<<<<

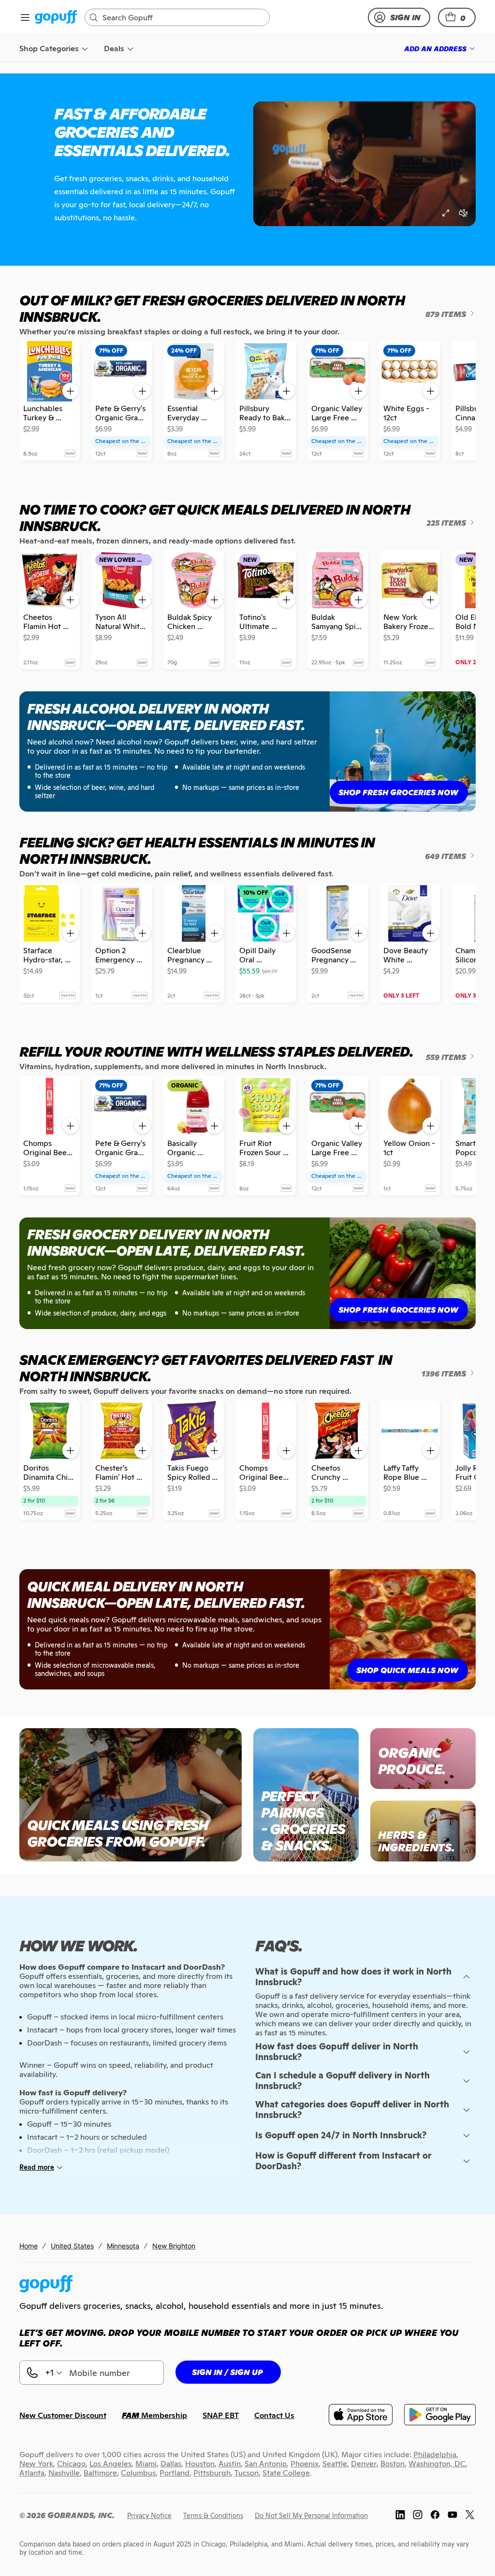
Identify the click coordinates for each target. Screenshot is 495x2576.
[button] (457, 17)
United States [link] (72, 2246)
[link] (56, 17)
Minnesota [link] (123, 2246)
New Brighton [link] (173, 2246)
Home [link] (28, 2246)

>>>>

Print the entire listing above verbatim. No picture should be included.

▶ **EXERCISE ANSWER**
Identify the click coordinates for each target. Screenshot is 495x2576.
[button] (457, 17)
United States [link] (72, 2246)
[link] (56, 17)
Minnesota [link] (123, 2246)
New Brighton [link] (173, 2246)
Home [link] (28, 2246)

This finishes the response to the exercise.